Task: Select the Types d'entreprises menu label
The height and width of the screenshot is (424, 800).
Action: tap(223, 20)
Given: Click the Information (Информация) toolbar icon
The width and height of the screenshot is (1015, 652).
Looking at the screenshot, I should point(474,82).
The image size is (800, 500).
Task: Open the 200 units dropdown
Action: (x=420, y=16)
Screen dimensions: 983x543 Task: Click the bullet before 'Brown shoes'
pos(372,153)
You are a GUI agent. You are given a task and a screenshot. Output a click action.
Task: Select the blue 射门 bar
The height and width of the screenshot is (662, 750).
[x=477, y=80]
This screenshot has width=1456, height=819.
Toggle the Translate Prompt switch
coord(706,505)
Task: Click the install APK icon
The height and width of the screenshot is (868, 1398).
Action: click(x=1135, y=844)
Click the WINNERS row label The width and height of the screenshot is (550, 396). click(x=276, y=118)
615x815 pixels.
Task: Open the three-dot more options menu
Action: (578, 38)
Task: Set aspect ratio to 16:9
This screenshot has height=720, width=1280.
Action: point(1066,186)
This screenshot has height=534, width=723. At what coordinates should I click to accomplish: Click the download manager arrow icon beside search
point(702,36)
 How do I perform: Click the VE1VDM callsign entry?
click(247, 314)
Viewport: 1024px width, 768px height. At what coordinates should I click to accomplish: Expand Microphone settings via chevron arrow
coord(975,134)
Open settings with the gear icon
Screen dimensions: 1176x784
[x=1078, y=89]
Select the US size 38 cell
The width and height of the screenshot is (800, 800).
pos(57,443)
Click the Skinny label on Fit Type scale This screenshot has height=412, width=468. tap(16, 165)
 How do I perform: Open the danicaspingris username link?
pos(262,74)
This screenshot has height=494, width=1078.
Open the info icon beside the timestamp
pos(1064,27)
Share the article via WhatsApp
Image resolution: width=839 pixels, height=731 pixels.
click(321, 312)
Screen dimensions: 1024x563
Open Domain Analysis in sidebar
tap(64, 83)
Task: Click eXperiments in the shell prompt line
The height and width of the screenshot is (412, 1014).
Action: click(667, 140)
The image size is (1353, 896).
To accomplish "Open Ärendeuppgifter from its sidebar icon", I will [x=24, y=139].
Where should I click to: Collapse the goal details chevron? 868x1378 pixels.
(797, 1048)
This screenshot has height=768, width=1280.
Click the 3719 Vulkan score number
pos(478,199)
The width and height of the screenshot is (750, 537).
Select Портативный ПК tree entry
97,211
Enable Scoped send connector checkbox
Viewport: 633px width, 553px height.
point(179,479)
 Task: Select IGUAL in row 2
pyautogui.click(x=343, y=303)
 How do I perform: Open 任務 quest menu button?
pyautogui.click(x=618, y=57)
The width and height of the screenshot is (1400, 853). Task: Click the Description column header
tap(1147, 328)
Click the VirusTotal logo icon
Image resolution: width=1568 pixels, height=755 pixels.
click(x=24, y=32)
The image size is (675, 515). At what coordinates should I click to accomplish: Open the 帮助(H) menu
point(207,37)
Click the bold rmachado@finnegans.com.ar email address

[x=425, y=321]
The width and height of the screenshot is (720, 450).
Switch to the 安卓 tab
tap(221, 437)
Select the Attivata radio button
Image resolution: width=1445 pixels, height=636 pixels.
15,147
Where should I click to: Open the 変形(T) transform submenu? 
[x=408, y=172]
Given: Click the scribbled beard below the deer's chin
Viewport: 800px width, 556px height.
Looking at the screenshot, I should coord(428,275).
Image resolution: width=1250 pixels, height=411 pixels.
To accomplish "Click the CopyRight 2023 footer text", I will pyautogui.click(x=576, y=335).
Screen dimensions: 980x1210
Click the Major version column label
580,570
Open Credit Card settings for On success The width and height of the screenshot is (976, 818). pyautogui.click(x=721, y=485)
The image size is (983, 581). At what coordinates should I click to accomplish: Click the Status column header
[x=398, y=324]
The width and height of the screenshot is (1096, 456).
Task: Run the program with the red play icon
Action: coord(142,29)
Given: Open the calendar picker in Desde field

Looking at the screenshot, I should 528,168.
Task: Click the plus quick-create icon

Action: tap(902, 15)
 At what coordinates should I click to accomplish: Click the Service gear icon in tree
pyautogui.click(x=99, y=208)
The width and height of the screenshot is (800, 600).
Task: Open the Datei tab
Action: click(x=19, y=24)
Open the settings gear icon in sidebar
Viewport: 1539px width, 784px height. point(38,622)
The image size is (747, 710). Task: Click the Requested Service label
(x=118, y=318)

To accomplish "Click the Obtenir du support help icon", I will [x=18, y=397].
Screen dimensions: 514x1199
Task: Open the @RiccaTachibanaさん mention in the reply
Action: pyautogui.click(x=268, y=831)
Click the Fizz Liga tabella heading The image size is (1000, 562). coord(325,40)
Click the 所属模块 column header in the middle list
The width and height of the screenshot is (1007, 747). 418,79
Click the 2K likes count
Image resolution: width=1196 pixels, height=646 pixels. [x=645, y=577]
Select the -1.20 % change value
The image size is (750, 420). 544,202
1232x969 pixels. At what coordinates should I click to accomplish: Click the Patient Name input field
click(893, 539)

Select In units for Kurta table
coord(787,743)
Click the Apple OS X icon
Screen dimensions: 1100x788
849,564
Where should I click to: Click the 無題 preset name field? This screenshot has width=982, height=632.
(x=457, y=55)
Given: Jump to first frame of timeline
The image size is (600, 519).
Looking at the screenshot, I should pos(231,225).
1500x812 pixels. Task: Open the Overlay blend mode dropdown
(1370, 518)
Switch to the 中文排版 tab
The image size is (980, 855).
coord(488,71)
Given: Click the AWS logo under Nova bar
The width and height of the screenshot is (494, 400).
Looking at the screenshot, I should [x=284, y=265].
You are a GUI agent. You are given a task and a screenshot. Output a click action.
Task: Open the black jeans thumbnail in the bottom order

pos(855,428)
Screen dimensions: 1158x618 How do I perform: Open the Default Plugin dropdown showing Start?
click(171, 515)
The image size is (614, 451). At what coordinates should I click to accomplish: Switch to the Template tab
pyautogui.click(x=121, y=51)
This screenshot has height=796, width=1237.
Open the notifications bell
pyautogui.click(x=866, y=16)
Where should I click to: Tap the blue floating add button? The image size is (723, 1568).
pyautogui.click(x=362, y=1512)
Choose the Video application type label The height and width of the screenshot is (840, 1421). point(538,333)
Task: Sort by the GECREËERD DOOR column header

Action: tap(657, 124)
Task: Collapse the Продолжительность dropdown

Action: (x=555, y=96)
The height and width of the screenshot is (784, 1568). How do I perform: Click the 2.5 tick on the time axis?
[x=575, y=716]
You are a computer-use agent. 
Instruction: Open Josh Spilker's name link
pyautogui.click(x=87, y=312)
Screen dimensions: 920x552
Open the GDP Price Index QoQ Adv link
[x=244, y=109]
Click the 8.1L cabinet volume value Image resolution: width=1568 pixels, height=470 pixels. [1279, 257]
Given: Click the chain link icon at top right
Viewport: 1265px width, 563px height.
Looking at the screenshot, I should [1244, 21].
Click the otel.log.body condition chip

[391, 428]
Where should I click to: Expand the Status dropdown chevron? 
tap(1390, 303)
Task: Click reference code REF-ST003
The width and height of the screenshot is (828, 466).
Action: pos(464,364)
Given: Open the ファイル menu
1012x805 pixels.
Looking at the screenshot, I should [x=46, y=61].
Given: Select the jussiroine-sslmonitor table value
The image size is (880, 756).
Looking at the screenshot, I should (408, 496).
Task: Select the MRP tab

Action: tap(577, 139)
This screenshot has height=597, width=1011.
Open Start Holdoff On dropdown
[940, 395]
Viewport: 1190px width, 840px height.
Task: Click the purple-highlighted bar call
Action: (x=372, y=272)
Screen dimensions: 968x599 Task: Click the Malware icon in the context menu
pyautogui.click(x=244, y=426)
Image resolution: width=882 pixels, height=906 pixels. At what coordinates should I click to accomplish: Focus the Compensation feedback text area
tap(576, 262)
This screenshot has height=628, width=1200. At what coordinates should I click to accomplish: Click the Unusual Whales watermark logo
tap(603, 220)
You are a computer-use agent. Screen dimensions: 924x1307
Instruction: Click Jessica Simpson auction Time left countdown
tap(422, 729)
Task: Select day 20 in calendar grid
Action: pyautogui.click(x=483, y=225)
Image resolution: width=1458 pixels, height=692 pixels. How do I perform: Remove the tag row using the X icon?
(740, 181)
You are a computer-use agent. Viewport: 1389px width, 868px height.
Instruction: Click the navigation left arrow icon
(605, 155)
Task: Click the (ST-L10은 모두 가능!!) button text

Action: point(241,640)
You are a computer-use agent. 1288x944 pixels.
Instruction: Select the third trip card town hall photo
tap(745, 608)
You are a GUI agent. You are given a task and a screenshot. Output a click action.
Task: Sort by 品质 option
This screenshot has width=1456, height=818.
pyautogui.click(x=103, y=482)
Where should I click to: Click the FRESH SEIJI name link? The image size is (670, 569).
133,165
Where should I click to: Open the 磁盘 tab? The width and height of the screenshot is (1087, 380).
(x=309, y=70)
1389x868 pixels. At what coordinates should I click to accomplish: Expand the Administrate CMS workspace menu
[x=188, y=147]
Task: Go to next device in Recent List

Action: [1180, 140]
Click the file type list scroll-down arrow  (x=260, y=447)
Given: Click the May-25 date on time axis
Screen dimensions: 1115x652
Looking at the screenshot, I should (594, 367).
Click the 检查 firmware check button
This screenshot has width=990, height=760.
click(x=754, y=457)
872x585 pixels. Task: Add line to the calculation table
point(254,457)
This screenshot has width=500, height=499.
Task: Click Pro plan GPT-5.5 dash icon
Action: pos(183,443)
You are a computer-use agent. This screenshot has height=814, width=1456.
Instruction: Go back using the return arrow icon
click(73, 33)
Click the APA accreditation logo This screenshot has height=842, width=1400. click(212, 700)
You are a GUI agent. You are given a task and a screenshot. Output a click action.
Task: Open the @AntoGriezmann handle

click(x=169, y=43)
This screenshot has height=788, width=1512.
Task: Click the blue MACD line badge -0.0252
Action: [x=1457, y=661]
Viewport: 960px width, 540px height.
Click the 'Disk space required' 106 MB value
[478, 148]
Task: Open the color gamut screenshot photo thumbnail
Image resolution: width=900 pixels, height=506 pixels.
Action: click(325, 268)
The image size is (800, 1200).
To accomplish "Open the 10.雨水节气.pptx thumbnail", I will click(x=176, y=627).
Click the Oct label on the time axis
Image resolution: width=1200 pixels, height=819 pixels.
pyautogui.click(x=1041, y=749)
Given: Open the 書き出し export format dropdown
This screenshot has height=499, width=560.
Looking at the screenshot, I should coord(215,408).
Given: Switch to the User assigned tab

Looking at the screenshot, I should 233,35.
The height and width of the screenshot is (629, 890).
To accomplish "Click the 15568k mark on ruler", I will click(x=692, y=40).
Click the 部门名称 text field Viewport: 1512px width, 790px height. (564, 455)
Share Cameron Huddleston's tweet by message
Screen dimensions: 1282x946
--------------------
- Task statement
Show the lines of the records above that mention "computer".

- Completed task
You are a computer-use agent. 
You are a computer-use agent. Screen dimensions: 924x1307
You are a computer-use agent. Viewport: 1389px width, 868px height.
You are a computer-use agent. 1288x944 pixels.
You are a computer-use agent. This screenshot has height=814, width=1456.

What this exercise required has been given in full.